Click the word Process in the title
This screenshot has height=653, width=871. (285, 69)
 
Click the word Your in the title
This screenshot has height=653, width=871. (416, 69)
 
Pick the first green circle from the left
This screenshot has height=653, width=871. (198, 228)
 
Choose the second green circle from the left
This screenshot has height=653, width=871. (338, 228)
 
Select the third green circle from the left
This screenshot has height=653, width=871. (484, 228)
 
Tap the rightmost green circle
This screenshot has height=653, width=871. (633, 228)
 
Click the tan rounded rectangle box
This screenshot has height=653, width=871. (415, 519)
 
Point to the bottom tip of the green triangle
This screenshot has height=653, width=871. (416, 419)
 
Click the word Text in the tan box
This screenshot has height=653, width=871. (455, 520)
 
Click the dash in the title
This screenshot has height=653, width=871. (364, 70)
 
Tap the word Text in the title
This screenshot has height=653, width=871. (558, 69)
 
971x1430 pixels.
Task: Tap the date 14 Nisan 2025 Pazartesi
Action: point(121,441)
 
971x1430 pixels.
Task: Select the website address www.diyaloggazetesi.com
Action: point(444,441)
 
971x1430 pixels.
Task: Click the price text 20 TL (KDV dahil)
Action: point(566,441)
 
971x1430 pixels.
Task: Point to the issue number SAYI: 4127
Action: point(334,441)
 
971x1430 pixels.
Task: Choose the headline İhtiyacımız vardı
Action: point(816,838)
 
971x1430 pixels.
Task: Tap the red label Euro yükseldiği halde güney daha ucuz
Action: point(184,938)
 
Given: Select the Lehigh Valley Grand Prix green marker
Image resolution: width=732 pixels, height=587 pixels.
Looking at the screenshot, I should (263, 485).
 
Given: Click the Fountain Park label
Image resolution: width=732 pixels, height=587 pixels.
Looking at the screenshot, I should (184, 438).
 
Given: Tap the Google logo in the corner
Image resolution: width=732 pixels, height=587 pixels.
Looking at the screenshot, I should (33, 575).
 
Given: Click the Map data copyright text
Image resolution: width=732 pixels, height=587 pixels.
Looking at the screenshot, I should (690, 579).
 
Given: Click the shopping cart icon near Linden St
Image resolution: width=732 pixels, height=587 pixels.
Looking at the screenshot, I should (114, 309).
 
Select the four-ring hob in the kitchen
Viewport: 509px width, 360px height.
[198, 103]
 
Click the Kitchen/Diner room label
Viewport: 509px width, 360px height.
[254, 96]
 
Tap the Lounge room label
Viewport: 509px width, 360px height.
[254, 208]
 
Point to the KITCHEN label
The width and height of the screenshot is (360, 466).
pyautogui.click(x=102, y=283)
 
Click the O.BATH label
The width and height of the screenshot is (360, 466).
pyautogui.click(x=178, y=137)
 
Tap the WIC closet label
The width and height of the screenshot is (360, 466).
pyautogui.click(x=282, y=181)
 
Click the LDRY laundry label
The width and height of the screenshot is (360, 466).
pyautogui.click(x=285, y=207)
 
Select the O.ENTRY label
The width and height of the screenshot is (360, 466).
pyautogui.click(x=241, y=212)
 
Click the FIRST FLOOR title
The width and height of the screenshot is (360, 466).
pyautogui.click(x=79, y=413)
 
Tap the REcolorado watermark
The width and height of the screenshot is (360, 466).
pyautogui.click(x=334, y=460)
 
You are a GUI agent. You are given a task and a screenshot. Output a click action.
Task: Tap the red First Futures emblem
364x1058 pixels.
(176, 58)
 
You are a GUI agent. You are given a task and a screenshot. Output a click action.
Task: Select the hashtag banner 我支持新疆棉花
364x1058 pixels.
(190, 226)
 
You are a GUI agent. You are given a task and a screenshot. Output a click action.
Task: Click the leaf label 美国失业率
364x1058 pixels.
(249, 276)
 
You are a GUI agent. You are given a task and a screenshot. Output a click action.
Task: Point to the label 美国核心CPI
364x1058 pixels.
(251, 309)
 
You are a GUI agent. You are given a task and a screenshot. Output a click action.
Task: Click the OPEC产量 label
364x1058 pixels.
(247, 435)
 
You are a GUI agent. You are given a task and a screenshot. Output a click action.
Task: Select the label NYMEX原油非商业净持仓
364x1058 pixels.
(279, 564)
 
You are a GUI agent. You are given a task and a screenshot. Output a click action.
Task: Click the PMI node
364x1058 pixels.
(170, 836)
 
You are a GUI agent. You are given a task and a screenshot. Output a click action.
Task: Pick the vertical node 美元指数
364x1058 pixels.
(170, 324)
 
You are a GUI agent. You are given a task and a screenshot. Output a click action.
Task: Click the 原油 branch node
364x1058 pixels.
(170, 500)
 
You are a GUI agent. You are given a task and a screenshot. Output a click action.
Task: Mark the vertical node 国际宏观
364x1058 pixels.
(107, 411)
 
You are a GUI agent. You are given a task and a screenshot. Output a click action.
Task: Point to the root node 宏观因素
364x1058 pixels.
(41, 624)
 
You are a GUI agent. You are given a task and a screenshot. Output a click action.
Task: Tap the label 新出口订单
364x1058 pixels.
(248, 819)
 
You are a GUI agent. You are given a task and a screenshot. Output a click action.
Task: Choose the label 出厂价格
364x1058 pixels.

────

* Short task
Render every line of the records above as a numbered list, omitting the blank lines.

* Result of this task
1. Click the word Process in the title
2. This screenshot has height=653, width=871. (285, 69)
3. Click the word Your in the title
4. This screenshot has height=653, width=871. (416, 69)
5. Pick the first green circle from the left
6. This screenshot has height=653, width=871. (198, 228)
7. Choose the second green circle from the left
8. This screenshot has height=653, width=871. (338, 228)
9. Select the third green circle from the left
10. This screenshot has height=653, width=871. (484, 228)
11. Tap the rightmost green circle
12. This screenshot has height=653, width=871. (633, 228)
13. Click the tan rounded rectangle box
14. This screenshot has height=653, width=871. (415, 519)
15. Point to the bottom tip of the green triangle
16. This screenshot has height=653, width=871. (416, 419)
17. Click the word Text in the tan box
18. This screenshot has height=653, width=871. (455, 520)
19. Click the dash in the title
20. This screenshot has height=653, width=871. (364, 70)
21. Tap the word Text in the title
22. This screenshot has height=653, width=871. (558, 69)
23. 971x1430 pixels.
24. Task: Tap the date 14 Nisan 2025 Pazartesi
25. Action: point(121,441)
26. 971x1430 pixels.
27. Task: Select the website address www.diyaloggazetesi.com
28. Action: point(444,441)
29. 971x1430 pixels.
30. Task: Click the price text 20 TL (KDV dahil)
31. Action: point(566,441)
32. 971x1430 pixels.
33. Task: Point to the issue number SAYI: 4127
34. Action: point(334,441)
35. 971x1430 pixels.
36. Task: Choose the headline İhtiyacımız vardı
37. Action: point(816,838)
38. 971x1430 pixels.
39. Task: Tap the red label Euro yükseldiği halde güney daha ucuz
40. Action: point(184,938)
41. Given: Select the Lehigh Valley Grand Prix green marker
42. Image resolution: width=732 pixels, height=587 pixels.
43. Looking at the screenshot, I should (263, 485).
44. Given: Click the Fountain Park label
45. Image resolution: width=732 pixels, height=587 pixels.
46. Looking at the screenshot, I should (184, 438).
47. Given: Tap the Google logo in the corner
48. Image resolution: width=732 pixels, height=587 pixels.
49. Looking at the screenshot, I should (33, 575).
50. Given: Click the Map data copyright text
51. Image resolution: width=732 pixels, height=587 pixels.
52. Looking at the screenshot, I should (690, 579).
53. Given: Click the shopping cart icon near Linden St
54. Image resolution: width=732 pixels, height=587 pixels.
55. Looking at the screenshot, I should (114, 309).
56. Select the four-ring hob in the kitchen
57. Viewport: 509px width, 360px height.
58. [198, 103]
59. Click the Kitchen/Diner room label
60. Viewport: 509px width, 360px height.
61. [254, 96]
62. Tap the Lounge room label
63. Viewport: 509px width, 360px height.
64. [254, 208]
65. Point to the KITCHEN label
66. The width and height of the screenshot is (360, 466).
67. pyautogui.click(x=102, y=283)
68. Click the O.BATH label
69. The width and height of the screenshot is (360, 466).
70. pyautogui.click(x=178, y=137)
71. Tap the WIC closet label
72. The width and height of the screenshot is (360, 466).
73. pyautogui.click(x=282, y=181)
74. Click the LDRY laundry label
75. The width and height of the screenshot is (360, 466).
76. pyautogui.click(x=285, y=207)
77. Select the O.ENTRY label
78. The width and height of the screenshot is (360, 466).
79. pyautogui.click(x=241, y=212)
80. Click the FIRST FLOOR title
81. The width and height of the screenshot is (360, 466).
82. pyautogui.click(x=79, y=413)
83. Tap the REcolorado watermark
84. The width and height of the screenshot is (360, 466).
85. pyautogui.click(x=334, y=460)
86. You are a GUI agent. You are given a task and a screenshot. Output a click action.
87. Task: Tap the red First Futures emblem
88. 364x1058 pixels.
89. (176, 58)
90. You are a GUI agent. You are given a task and a screenshot. Output a click action.
91. Task: Select the hashtag banner 我支持新疆棉花
92. 364x1058 pixels.
93. (190, 226)
94. You are a GUI agent. You are given a task and a screenshot. Output a click action.
95. Task: Click the leaf label 美国失业率
96. 364x1058 pixels.
97. (249, 276)
98. You are a GUI agent. You are given a task and a screenshot. Output a click action.
99. Task: Point to the label 美国核心CPI
100. 364x1058 pixels.
101. (251, 309)
102. You are a GUI agent. You are given a task and a screenshot. Output a click action.
103. Task: Click the OPEC产量 label
104. 364x1058 pixels.
105. (247, 435)
106. You are a GUI agent. You are given a task and a screenshot. Output a click action.
107. Task: Select the label NYMEX原油非商业净持仓
108. 364x1058 pixels.
109. (279, 564)
110. You are a GUI agent. You are given a task and a screenshot. Output a click action.
111. Task: Click the PMI node
112. 364x1058 pixels.
113. (170, 836)
114. You are a GUI agent. You are given a task and a screenshot. Output a click action.
115. Task: Pick the vertical node 美元指数
116. 364x1058 pixels.
117. (170, 324)
118. You are a GUI agent. You are given a task and a screenshot. Output a click action.
119. Task: Click the 原油 branch node
120. 364x1058 pixels.
121. (170, 500)
122. You are a GUI agent. You are given a task and a screenshot. Output a click action.
123. Task: Mark the vertical node 国际宏观
124. 364x1058 pixels.
125. (107, 411)
126. You are a GUI agent. You are given a task and a screenshot. Output a click action.
127. Task: Point to the root node 宏观因素
128. 364x1058 pixels.
129. (41, 624)
130. You are a GUI agent. You are given a task and a screenshot. Output a click action.
131. Task: Tap the label 新出口订单
132. 364x1058 pixels.
133. (248, 819)
134. You are a GUI agent. You are given a task and a screenshot. Output a click action.
135. Task: Choose the label 出厂价格
136. 364x1058 pixels.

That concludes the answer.